• WHAT IS EXPECTED
Recast the lines below as a numbered list with blank lines omitted, starting at the line containing "Дніпропетровщина - періодика (865, 565)" and ending at the line containing "Видання бібліотеки (829, 1344)".

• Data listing
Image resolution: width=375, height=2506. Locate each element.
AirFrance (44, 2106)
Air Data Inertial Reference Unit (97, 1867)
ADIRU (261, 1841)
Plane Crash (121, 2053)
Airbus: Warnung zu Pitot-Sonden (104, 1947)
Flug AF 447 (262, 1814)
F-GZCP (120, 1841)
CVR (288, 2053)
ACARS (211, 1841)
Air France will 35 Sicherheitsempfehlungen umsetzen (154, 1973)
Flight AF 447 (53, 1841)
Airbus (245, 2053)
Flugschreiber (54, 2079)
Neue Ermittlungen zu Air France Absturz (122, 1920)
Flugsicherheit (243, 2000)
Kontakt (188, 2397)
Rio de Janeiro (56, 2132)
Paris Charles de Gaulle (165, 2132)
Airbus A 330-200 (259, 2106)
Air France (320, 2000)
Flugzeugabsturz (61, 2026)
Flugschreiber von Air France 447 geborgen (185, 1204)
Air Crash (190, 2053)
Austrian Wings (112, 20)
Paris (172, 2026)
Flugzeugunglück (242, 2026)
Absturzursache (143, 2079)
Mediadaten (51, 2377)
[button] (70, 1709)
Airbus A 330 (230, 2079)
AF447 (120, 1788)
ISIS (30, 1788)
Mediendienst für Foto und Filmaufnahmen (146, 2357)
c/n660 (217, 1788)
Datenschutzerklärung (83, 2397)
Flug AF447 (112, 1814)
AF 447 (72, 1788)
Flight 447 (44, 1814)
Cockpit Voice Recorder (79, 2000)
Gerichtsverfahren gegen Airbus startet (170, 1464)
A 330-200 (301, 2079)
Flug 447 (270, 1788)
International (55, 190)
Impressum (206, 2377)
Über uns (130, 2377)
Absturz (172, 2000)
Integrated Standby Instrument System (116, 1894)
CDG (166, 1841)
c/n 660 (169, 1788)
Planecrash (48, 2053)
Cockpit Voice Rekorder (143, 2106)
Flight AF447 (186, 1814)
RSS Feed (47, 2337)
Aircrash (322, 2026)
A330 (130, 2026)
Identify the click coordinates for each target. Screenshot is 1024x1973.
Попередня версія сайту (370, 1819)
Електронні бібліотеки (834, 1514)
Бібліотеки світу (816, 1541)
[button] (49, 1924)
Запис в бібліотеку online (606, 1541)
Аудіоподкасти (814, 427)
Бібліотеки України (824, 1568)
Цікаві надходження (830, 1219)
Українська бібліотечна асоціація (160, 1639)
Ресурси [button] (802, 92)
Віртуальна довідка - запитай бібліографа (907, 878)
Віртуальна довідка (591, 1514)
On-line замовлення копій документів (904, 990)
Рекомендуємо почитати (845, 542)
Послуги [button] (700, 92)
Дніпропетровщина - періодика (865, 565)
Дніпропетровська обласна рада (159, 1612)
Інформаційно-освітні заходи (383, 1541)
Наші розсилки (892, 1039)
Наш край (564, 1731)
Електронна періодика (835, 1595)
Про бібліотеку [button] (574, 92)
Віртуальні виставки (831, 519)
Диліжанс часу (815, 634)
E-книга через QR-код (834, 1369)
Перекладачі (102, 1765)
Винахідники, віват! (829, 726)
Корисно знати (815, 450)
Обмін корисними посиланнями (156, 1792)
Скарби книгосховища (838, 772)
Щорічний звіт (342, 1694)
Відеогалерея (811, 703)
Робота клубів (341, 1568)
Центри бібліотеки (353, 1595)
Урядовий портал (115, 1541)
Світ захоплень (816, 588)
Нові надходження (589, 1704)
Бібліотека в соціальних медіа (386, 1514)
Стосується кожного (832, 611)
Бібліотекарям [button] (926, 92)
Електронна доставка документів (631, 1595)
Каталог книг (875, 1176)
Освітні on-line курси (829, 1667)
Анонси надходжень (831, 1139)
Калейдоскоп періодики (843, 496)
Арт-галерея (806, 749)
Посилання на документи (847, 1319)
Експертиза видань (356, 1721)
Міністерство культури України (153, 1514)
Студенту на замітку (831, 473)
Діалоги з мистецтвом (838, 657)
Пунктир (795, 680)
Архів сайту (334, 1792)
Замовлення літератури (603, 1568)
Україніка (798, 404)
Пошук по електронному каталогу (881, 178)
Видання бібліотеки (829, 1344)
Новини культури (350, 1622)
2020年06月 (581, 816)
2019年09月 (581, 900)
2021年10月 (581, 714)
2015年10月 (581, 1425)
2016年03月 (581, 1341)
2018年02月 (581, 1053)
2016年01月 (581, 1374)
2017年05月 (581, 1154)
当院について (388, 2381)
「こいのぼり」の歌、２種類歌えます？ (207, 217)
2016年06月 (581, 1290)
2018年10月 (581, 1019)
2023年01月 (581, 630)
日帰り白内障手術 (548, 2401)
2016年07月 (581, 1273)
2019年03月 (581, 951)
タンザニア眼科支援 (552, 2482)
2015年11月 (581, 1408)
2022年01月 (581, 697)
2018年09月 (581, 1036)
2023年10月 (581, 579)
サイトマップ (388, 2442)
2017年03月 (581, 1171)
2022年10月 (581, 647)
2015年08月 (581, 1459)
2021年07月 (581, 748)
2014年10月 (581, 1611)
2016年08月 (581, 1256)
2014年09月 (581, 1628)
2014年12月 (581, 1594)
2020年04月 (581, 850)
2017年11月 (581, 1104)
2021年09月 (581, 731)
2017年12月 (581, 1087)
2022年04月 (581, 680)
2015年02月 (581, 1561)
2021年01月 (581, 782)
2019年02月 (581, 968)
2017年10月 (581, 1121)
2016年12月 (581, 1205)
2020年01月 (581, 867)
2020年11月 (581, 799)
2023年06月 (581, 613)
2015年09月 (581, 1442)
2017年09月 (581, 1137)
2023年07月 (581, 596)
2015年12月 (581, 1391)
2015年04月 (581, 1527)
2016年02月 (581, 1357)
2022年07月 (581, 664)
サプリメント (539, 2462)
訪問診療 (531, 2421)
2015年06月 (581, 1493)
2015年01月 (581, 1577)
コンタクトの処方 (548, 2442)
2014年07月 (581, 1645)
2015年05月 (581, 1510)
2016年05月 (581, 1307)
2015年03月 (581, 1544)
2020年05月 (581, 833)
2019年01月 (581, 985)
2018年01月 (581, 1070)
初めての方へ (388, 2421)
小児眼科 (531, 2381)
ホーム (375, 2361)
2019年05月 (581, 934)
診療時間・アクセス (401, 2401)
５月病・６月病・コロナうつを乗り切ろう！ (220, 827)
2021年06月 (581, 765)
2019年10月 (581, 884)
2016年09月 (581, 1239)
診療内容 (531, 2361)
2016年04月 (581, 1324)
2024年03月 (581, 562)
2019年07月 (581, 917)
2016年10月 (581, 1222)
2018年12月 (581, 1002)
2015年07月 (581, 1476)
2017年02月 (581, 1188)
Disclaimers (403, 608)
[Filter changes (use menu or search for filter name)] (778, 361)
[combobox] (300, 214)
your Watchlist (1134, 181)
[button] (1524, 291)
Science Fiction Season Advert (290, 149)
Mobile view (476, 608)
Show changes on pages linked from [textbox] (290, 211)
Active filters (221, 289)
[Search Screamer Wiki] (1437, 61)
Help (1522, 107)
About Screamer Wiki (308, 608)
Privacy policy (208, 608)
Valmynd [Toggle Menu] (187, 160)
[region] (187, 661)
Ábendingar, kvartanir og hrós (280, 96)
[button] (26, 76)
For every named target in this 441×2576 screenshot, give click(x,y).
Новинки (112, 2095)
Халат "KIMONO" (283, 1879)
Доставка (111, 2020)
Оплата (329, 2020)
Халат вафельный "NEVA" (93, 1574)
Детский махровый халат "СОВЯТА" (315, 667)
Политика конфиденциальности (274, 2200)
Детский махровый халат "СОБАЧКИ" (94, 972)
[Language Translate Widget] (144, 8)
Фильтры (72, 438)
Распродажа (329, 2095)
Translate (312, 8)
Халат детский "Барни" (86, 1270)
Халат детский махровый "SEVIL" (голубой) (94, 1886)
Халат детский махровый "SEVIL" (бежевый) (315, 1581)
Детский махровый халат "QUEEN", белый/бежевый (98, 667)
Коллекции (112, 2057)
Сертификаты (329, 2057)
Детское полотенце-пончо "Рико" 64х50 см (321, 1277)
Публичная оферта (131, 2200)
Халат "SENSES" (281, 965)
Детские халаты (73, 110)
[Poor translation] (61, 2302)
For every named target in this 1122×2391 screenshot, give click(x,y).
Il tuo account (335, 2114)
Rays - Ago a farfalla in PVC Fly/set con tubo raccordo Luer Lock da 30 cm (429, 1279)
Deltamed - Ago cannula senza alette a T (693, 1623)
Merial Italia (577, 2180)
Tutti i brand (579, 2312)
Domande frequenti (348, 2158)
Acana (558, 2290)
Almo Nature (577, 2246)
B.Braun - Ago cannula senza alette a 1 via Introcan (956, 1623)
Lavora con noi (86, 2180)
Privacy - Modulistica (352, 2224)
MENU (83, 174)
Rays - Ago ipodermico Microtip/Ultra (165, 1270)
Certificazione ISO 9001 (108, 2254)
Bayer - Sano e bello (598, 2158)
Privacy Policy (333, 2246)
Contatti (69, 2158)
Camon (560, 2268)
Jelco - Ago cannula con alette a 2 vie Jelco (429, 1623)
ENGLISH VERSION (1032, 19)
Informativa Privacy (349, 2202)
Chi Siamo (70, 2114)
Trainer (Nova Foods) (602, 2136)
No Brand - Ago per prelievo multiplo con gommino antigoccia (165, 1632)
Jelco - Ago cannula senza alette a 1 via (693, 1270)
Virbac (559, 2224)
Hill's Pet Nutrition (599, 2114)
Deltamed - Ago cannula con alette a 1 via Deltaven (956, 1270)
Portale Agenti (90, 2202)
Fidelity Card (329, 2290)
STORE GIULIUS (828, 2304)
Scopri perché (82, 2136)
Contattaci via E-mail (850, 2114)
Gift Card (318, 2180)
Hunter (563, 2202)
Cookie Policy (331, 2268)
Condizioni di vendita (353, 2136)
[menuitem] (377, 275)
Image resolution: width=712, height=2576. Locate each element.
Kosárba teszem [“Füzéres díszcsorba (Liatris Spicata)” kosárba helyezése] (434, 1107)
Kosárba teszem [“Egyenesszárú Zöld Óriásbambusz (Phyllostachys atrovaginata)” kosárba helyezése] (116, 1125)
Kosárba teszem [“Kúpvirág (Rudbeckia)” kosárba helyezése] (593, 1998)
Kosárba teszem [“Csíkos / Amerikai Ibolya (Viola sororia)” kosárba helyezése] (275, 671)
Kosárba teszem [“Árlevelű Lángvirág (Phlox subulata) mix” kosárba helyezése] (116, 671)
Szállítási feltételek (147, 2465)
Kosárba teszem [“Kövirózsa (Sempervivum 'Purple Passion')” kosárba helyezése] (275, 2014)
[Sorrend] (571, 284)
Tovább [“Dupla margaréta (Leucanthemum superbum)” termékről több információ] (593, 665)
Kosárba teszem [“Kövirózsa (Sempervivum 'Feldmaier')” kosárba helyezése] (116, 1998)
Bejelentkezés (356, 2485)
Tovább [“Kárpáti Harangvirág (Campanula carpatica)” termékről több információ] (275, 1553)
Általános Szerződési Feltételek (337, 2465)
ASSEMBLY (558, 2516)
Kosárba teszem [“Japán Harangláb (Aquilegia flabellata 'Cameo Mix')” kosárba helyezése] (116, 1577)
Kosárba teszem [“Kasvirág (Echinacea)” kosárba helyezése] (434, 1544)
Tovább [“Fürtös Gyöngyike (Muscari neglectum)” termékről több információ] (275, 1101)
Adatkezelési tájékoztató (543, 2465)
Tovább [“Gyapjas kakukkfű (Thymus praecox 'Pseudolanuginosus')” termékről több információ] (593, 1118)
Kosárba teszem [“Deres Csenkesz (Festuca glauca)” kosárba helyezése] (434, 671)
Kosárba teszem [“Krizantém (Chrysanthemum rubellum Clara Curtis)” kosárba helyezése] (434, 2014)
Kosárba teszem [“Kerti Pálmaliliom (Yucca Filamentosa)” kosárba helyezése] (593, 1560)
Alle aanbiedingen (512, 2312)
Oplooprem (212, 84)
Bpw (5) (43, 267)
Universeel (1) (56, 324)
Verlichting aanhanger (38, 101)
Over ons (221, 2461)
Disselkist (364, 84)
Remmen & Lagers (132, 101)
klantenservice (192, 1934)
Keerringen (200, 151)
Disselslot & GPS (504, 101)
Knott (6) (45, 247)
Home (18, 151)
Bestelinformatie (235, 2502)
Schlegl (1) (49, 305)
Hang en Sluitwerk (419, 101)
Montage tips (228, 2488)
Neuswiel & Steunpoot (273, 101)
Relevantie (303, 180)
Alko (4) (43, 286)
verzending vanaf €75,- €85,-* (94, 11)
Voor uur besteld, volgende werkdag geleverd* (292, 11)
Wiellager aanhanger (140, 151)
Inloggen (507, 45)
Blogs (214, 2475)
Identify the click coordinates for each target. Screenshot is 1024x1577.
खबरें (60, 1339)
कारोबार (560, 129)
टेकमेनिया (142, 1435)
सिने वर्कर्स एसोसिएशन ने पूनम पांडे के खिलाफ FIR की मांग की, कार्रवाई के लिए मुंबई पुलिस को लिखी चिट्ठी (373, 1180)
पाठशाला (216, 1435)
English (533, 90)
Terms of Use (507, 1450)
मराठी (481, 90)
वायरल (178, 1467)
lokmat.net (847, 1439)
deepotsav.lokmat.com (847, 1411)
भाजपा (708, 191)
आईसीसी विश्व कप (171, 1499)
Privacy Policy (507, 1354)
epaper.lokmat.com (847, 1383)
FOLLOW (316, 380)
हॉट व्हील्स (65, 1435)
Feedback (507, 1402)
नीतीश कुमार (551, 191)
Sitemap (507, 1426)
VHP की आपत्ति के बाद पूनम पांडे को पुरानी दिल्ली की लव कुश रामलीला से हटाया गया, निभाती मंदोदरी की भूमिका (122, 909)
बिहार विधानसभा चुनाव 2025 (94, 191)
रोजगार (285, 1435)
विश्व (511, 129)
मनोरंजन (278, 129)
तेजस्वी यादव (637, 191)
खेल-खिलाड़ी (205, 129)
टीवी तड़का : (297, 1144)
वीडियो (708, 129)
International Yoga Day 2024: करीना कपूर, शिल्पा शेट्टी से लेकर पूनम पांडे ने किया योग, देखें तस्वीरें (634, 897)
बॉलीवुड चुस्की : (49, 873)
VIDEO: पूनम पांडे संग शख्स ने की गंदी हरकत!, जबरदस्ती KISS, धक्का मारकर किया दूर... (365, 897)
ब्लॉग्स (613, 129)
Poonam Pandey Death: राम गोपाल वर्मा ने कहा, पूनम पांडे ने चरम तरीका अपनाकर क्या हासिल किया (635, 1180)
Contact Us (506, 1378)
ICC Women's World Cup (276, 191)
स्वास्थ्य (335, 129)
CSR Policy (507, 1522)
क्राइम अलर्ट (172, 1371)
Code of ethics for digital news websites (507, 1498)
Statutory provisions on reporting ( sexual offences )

• RESULT FOR THIS EXERCISE
1. Дніпропетровщина - періодика (865, 565)
2. Дніпропетровська обласна рада (159, 1612)
3. Інформаційно-освітні заходи (383, 1541)
4. Наші розсилки (892, 1039)
5. Наш край (564, 1731)
6. Електронна періодика (835, 1595)
7. Про бібліотеку [button] (574, 92)
8. Віртуальні виставки (831, 519)
9. Диліжанс часу (815, 634)
10. E-книга через QR-код (834, 1369)
11. Перекладачі (102, 1765)
12. Винахідники, віват! (829, 726)
13. Корисно знати (815, 450)
14. Обмін корисними посиланнями (156, 1792)
15. Скарби книгосховища (838, 772)
16. Щорічний звіт (342, 1694)
17. Відеогалерея (811, 703)
18. Робота клубів (341, 1568)
19. Центри бібліотеки (353, 1595)
20. Урядовий портал (115, 1541)
21. Світ захоплень (816, 588)
22. Нові надходження (589, 1704)
23. Бібліотека в соціальних медіа (386, 1514)
24. Стосується кожного (832, 611)
25. Бібліотекарям [button] (926, 92)
26. Електронна доставка документів (631, 1595)
27. Каталог книг (875, 1176)
28. Освітні on-line курси (829, 1667)
29. Анонси надходжень (831, 1139)
30. Калейдоскоп періодики (843, 496)
31. Арт-галерея (806, 749)
32. Посилання на документи (847, 1319)
33. Експертиза видань (356, 1721)
34. Міністерство культури України (153, 1514)
35. Студенту на замітку (831, 473)
36. Діалоги з мистецтвом (838, 657)
37. Пунктир (795, 680)
38. Архів сайту (334, 1792)
39. Замовлення літератури (603, 1568)
40. Україніка (798, 404)
41. Пошук по електронному каталогу (881, 178)
42. Видання бібліотеки (829, 1344)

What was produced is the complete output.